[Rows of pointing data]
>>>>

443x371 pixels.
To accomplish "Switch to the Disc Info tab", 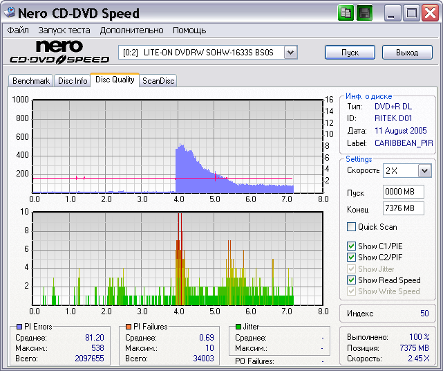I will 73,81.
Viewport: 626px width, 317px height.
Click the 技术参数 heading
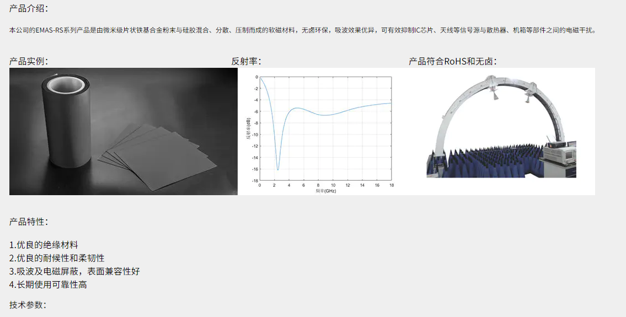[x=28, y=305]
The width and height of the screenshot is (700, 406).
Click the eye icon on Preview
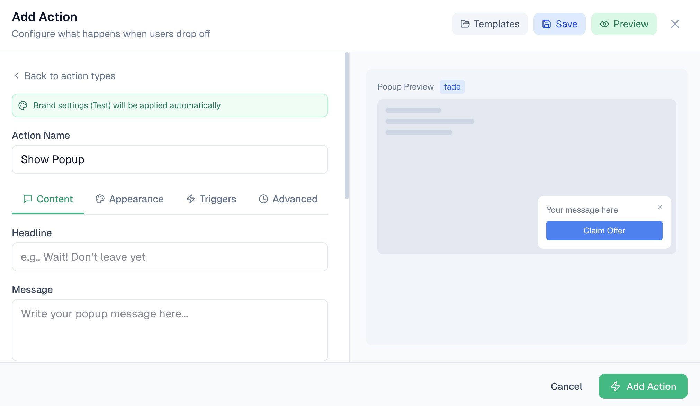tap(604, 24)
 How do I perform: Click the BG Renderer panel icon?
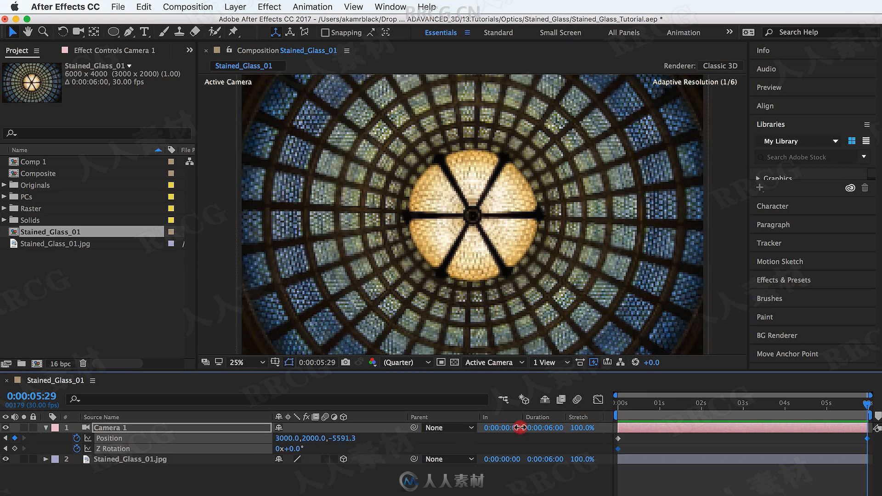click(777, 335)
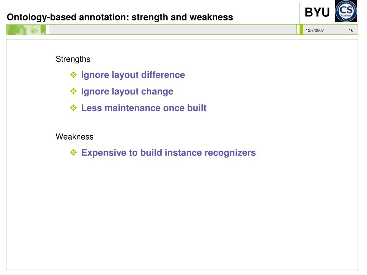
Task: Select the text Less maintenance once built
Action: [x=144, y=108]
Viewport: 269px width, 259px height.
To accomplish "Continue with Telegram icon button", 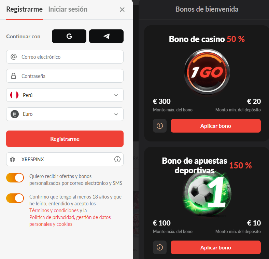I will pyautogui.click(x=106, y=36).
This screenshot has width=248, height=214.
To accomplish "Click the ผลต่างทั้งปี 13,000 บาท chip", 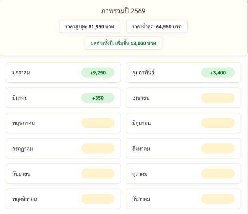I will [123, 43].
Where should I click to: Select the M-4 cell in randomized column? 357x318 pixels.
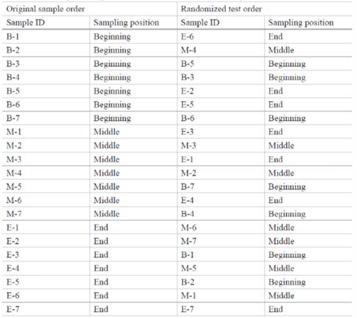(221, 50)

<<<<
>>>>

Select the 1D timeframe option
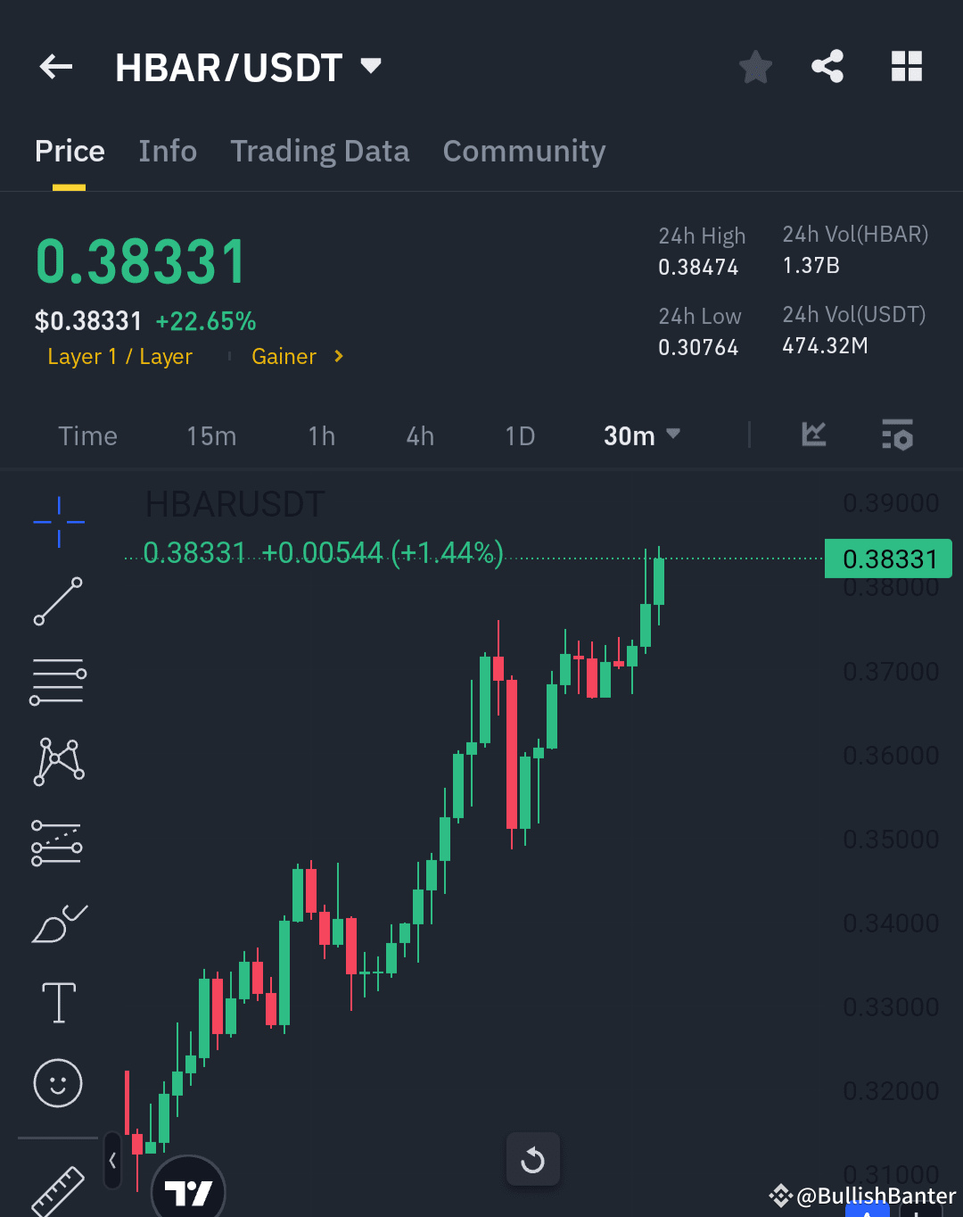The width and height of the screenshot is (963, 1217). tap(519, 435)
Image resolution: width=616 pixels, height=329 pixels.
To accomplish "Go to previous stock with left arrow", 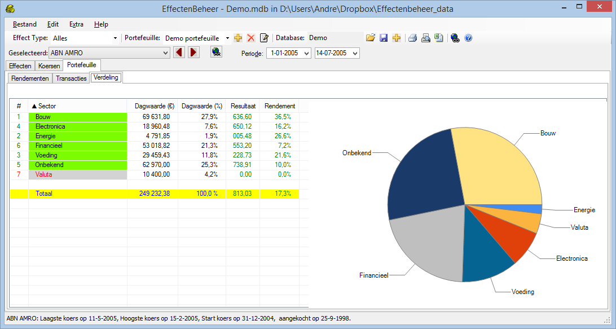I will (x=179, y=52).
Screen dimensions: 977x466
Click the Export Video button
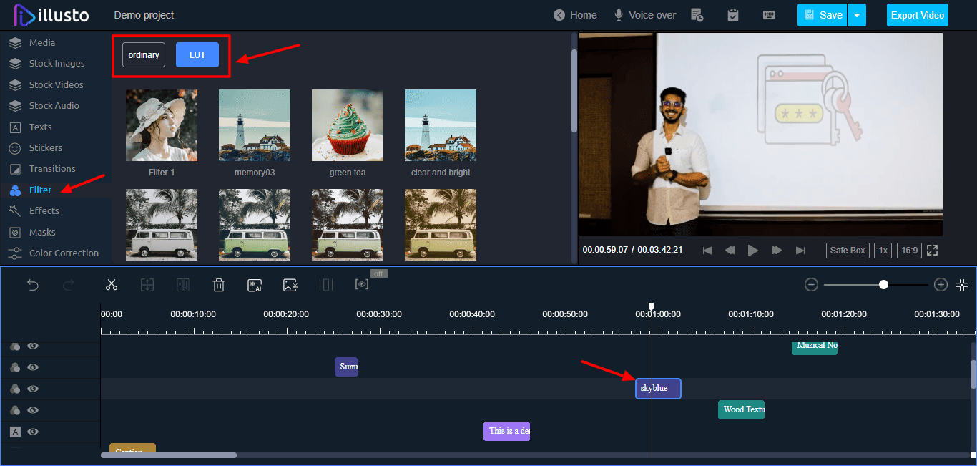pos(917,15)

<<<<

List each line of the items above that contains the string "Viewport".

Viewport: 626px width, 317px height.
Viewport: 269px width, 259px height.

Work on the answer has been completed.